**Exercise description**
Count the lines in the rows below that contain the string "bushing", with case taken into account, and give only that number.

::::::

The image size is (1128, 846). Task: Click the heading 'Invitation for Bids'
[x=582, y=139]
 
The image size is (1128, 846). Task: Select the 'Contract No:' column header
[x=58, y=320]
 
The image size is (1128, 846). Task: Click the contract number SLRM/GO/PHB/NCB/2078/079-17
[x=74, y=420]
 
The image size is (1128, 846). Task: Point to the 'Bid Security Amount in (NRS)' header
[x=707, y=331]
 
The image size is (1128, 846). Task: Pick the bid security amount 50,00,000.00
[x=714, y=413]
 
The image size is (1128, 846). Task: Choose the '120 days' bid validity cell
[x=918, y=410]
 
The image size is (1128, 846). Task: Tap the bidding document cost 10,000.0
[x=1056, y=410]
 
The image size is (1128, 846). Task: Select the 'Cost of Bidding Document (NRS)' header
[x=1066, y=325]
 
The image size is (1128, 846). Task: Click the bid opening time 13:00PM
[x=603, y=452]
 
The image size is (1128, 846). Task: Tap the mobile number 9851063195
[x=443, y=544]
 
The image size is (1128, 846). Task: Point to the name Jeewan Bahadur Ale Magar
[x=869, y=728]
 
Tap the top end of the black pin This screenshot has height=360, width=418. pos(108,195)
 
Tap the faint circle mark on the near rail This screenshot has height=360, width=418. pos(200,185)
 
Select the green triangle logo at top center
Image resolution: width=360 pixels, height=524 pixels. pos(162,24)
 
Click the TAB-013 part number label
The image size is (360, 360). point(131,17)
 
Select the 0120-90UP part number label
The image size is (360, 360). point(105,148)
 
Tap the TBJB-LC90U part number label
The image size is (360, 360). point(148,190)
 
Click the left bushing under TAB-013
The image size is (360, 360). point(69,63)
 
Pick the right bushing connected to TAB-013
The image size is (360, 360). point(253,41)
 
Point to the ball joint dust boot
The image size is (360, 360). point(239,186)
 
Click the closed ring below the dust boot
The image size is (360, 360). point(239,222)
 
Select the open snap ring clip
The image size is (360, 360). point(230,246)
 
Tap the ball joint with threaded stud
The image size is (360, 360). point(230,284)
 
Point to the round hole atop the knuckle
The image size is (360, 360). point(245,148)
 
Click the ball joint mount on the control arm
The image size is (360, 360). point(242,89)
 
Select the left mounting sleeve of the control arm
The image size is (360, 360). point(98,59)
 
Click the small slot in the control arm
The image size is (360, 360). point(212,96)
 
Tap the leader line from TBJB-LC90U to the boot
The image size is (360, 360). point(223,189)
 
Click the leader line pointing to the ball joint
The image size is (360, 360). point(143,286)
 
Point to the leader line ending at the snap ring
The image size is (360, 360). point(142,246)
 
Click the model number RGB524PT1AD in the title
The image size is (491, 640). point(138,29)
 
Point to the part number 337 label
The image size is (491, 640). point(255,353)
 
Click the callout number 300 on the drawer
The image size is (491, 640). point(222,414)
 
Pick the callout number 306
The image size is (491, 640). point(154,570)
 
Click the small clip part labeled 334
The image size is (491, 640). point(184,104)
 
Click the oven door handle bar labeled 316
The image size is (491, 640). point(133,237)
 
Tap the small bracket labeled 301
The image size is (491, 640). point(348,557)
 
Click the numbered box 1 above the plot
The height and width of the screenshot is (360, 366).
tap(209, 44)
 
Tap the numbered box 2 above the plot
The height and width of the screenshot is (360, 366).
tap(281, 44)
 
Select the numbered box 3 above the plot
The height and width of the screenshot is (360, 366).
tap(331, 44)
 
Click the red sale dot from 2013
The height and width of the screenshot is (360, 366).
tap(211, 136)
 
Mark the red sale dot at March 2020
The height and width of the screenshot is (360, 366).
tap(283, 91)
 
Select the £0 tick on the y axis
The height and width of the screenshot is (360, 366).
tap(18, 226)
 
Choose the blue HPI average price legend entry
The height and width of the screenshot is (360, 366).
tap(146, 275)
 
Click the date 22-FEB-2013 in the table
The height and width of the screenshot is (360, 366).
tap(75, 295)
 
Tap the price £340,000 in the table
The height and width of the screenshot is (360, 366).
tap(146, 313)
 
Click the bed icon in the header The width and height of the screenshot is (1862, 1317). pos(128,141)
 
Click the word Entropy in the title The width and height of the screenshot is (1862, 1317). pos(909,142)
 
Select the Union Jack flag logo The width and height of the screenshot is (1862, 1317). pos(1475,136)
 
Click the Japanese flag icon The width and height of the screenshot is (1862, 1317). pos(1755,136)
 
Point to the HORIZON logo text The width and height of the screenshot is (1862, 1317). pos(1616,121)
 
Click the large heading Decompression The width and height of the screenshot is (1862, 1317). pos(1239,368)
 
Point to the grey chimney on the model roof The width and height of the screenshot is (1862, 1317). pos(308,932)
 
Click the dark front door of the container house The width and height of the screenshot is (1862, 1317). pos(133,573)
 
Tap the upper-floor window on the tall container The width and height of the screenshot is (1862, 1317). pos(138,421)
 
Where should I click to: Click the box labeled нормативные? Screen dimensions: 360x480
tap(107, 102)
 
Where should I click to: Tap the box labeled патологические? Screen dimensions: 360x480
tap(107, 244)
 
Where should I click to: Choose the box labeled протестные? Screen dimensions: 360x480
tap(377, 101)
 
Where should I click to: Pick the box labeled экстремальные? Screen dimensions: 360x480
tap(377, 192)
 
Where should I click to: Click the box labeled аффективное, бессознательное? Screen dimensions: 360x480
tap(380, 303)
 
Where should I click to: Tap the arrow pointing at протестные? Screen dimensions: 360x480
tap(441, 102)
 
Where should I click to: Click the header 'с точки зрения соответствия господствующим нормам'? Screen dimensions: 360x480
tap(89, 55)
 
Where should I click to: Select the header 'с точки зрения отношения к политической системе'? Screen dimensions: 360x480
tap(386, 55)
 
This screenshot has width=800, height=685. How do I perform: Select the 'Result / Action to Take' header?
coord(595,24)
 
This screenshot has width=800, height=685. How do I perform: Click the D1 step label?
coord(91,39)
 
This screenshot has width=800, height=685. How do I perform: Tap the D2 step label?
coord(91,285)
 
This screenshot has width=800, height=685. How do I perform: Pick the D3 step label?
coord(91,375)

::::::

**Finished exercise**
2